07-22-2006, 02:08 AM
Quote:it showed how men who are citizens, and not subjects, can fightThis is the legend, of course. I like the legend, because I think that today, it needs to be stressed that failure can be honorable. Still, Herodotus' story remains a legend, a legend, and nothing but a legend. We don't know how many people were killed by the Spartans and we do not know why the Spartans did not leave the pass.
Like Hignett (Xerxes' Invasion of Greece), I think that when Hydarnes was moving down from the hill, Leonidas ordered a retreat, but that he was cut off before he, the Thespians, and the Thebans could make it to safety. What happened after the moment Leonidas' men were cut off, is just unknown, because there were no survivors. Herodotus' account of the final hour is a reconstruction, including the certainly invented detail that a fight was waged over the body of Leonidas, as if he were some sort of homeric hero. Hoplites didn't fight like that. What happened in that final hour remains the ultimate riddle.
I think the anti-Persian bias of Herodotus' account deserves some attention. Xerxes' men were at Trachis for a week, but still we have to believe that the Persian scouts (who had already found roads to circumvene Tempe) were incapable of discovering the paths through the mountains, and we are supposed to believe that a traitor was needed. (Herodotus himself mentions variant traditions.) As Herodotus presents the story, the Persians were poor warriors, Xerxes was effeminate (not controlling his emotions), the Spartans were unbeatable, so the fall of Thermopylae had to be the result of treason.
I think that we are closer to the historical facts if we assume that the Persians simply did what they had to do. There's no pass in the world that cannot be turned, and after a week, the Persian mounted scouts had discovered the detour.
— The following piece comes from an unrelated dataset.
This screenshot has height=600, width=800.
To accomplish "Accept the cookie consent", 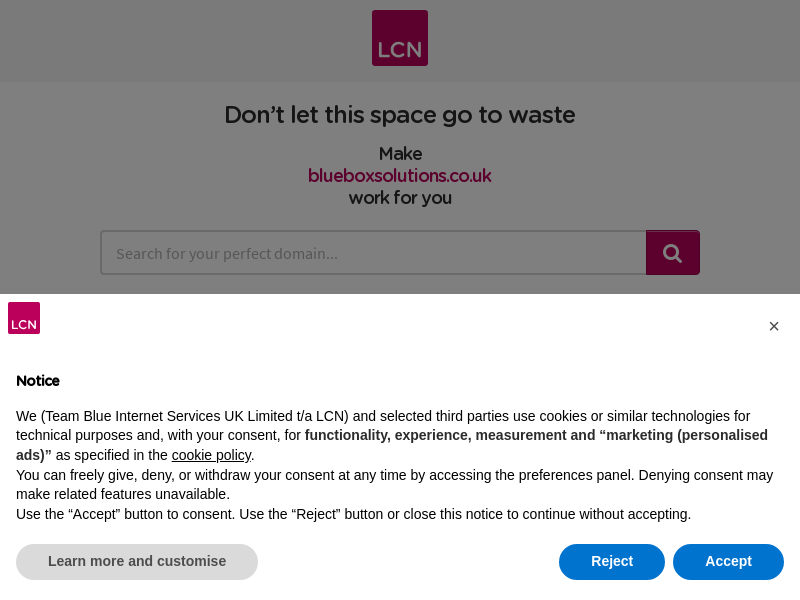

However, Leonidas is like Gandhi: not the real man is important, but the legend. We like Gandhi as a symbol of peaceful resistance, and prefer to ignore his enthusiasm for the World Wars and his proposal to solve India's need for food by forcing the people to eat their excrements. Likewise, we prefer the legend of the courageous Leonidas, inspiring even in defeat, and we ignore that by putting only 1,000 Phocians on the Anopaea, he was defending the front door and leaving the rear door open.
The defeat at Thermopylae, as Julius Beloch pointed out in the nineteenth century, had the advantage that it liberated the Greeks from an incapable commander. That's the sad epitaph of the real Leonidas. Still, the legend, from Herodotus to Kavafis, remains a great and inspiring one.